Hello. I have a conceptual question.
I have a hierarchical Bayesian model that looks like this:
\alpha_i \sim \mathcal{N}\left(\mu_\alpha, \sigma_\alpha\right) \tag{1}
\beta_i \sim \mathcal{N}\left(\mu_\beta, \sigma_\beta\right) \tag{2}
\gamma_i \sim \mathcal{N}\left(\mu_\gamma, \sigma_\gamma\right) \tag{3}
So, my model has lower-level parameters \alpha_i, \beta_i, \gamma_i for each participant i. Also, there are upper level parameters like \mu_\alpha \ldots \sigma_\gamma.
Assume I have specified an observation model so that I can fit these parameters with the NUTS sampler (let’s say 4 chains, 1000 posterior samples each).

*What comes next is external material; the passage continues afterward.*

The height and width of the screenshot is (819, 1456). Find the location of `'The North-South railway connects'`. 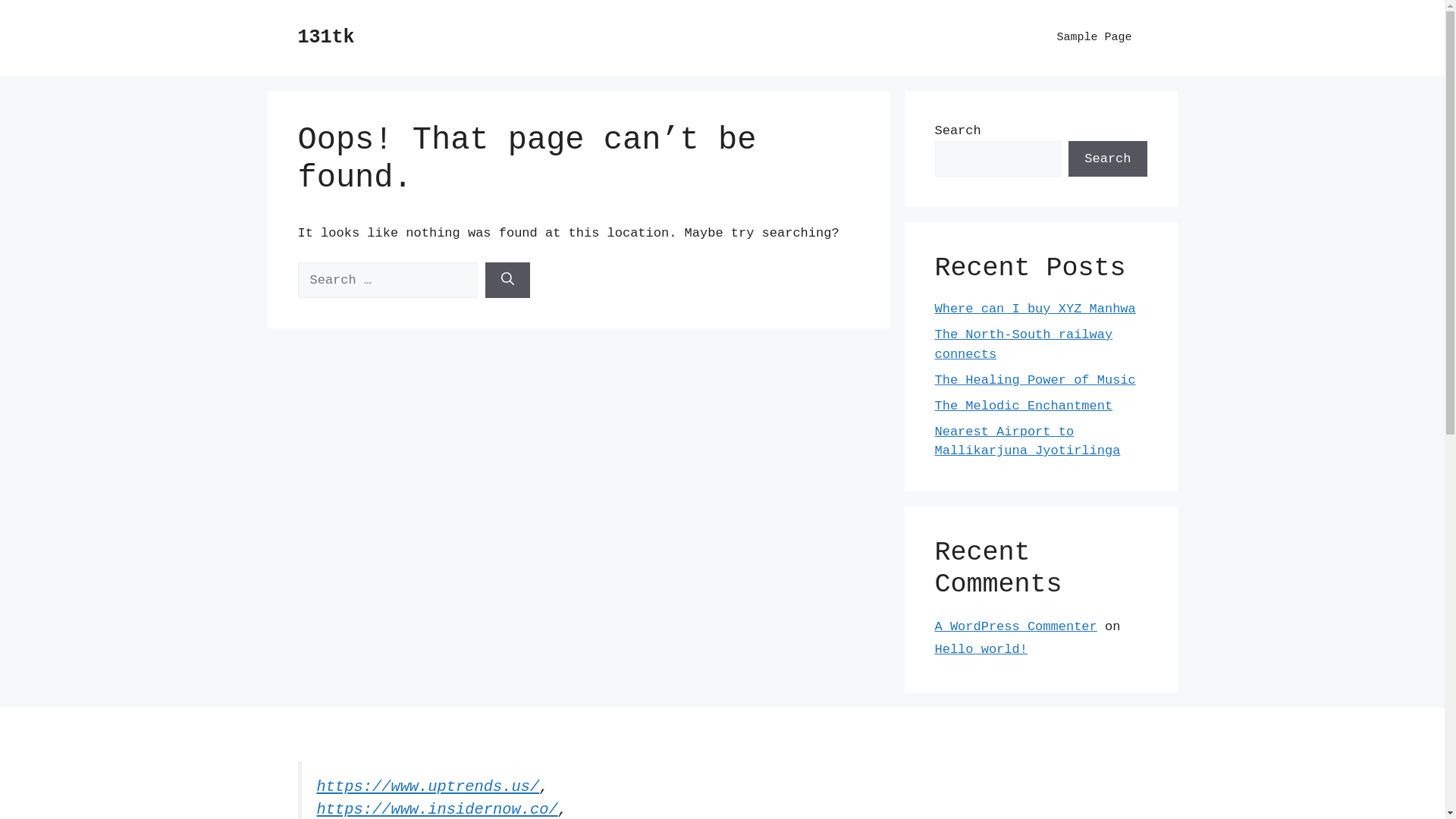

'The North-South railway connects' is located at coordinates (1023, 344).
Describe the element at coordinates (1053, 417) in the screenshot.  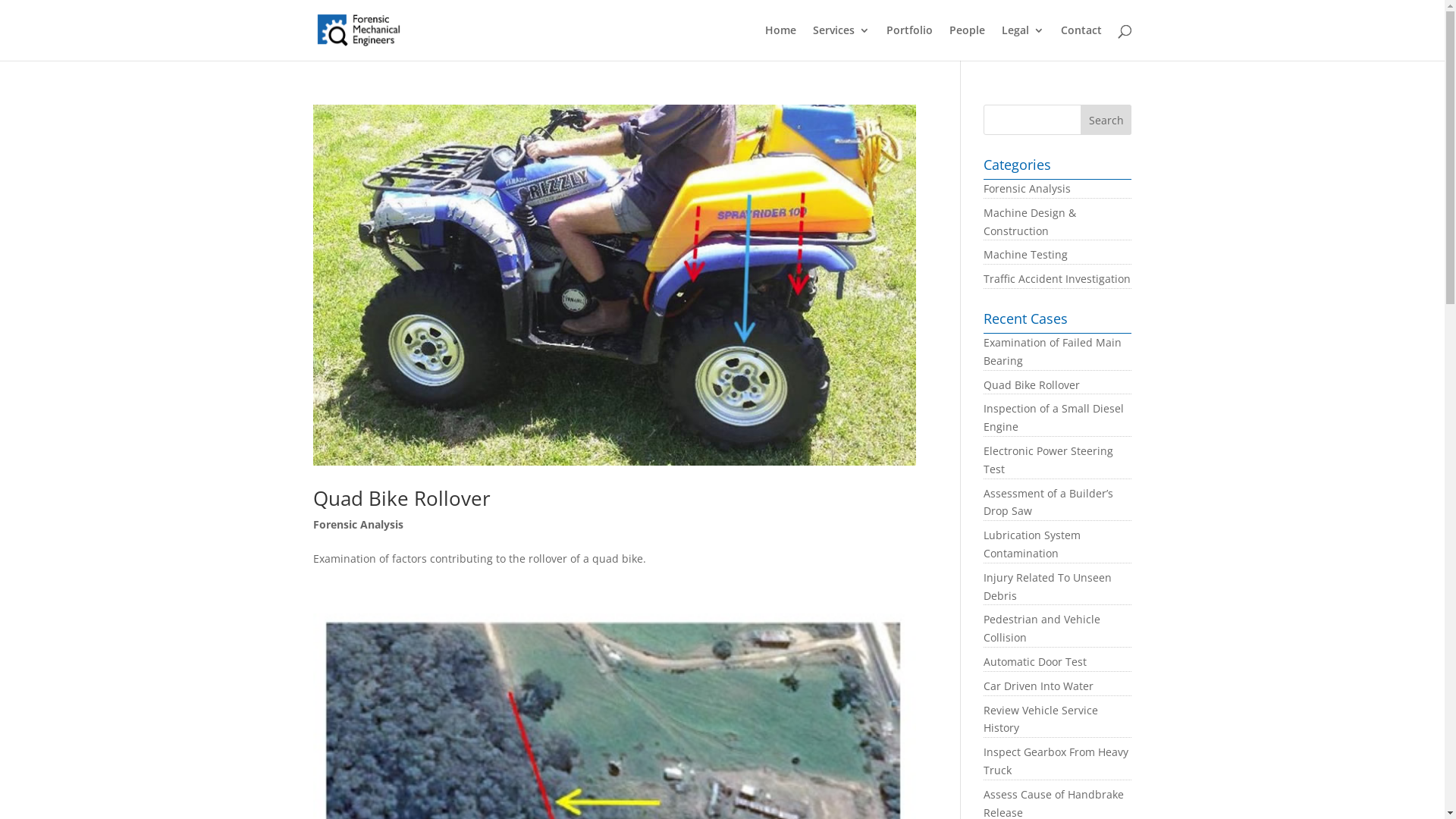
I see `'Inspection of a Small Diesel Engine'` at that location.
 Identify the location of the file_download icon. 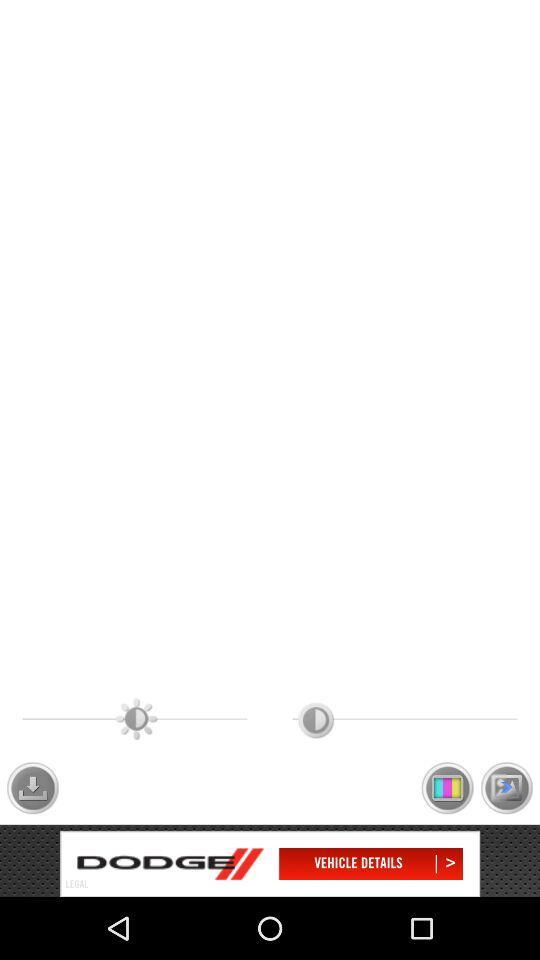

After fitting the model, I will get 4000 posterior samples for each parameter, let’s denote them by \alpha_i^{\text{est}}, \beta_i^{\text{est}}, \gamma_i^{\text{est}}, \mu_\alpha^{\text{est}}, \ldots \sigma_\gamma^{\text{est}}.
Now, I want to simulate lower-level parameters using the upper-level parameters, and check if the simulated parameters are “close” to the estimated ones.
The way I have done this is described below:
-
Use \mu_\alpha^{\text{est}}, \ldots \sigma_\gamma^{\text{est}} in (1) -(3) to sample lower-level parameters, let’s denote them by \alpha_i^{\text{sim}}, \beta_i^{\text{sim}},\gamma_i^{\text{sim}}.
-
Now, we can use PCA to visualize these parameters on a cartesian plane. We can fit the PCA map on \alpha_i^{\text{est}}, \beta_i^{\text{est}}, \gamma_i^{\text{est}} which would be fit on an array of size (4000, 3). After fitting the PCA map, we can use it to reduce the dimension to (4000, 2).
-
We can also use the fitted PCA map to reduce the dimension of simulated parameters \alpha_i^{\text{sim}}, \beta_i^{\text{sim}},\gamma_i^{\text{sim}} from (4000, 3) to (4000, 2).
-
Now, we can plot both of these and see if there’s an overlap.
I want to know if this is an ok thing to do or am I violating any assumptions?
Note that, I can also plot the prior parameters by simply sampling from (1)-(3) and then using the fitted PCA map to reduce them. Ideally, on the PCA plot, the estimated and simulated parameters would have a large overlap and they will both be within the area colored by prior parameters.
I want to know if this a reasonable way to assess the quality of simulated data. Any suggestions or guidance will be highly appreciated. Thanks!